------ Passage to read
According to the federal census reports, the population of Arkansas declined during the decade between 1950 and 1960 from 1,909,511 to 1,786,272, and this decline was reflected in almost all of the 75 counties. However, the population of six individual counties increased. The heaviest increase was in Pulaski County which jumped from approximately 197,-000 in 1950 to 242,980 in 1960. Other counties whose population increased during the period in question were Crittenden, Jefferson, Saline, Sebastian, and Washington.

Not only was there a decline in the overall population of the State, there was also a marked shift in population from rural to urban areas. Again according to the census, while the State as a whole lost 6.5 percent of its population, the population of all urban areas increased by 21.4 percent, whereas the population of rural areas declined by 20.2 percent. Manifestly, this shift in population from the rural to the urban areas of Arkansas cannot, under Amendment 45, be reflected in the make-up of the Senate, and it can be reflected in the make-up of the House only to the extent that the 25 free seats can be allocated to the more populous counties under the “equal proportions” method of distribution approved in Shaw, Autry and Shofner v. Adkins and Stevens v. Faubus, both supra.
------------
------ Dataset extract
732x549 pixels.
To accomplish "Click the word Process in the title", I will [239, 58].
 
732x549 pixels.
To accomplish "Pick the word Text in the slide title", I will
------------
* What you will do
Pick up the passage on Arkansas's population shift and legislative seats where its last sentence ends, and write the next few sentences.

* Result
In the first of the Reapportionment Cases, Reynolds v. Sims, supra, the Supreme Court of the United States said (p. 568 of 377 U.S., p. 1385 of 84 S.Ct.):

“We hold that, as a basic constitutional standard, the Equal Protection Clause requires that the seats in both houses of a bicameral state legislature must be apportioned on a population basis.”

It was also said (p. 577 of 377 U.S., p. 1389 of 84 S.Ct.):

“By holding that as a federal constitutional requisite both houses of a state legislature must be apportioned on a population basis, we mean that the Equal Protection Clause requires that a State make an honest and good faith effort to construct districts, in both houses of its legislature, as nearly of equal population as is practicable. We realize that it is a practical impossibility to arrange legislative districts so that each one has an identical number of residents, or citizens, or voters. Mathematical exactness or precision is hardly a workable constitutional requirement.”

It was recognized in Sims that a State may deviate somewhat from a strict population basis of apportionment for the purpose of “insuring some voice to political subdivisions, as political subdivisions.” 377 U.S. 581, 84 S.Ct. 1391.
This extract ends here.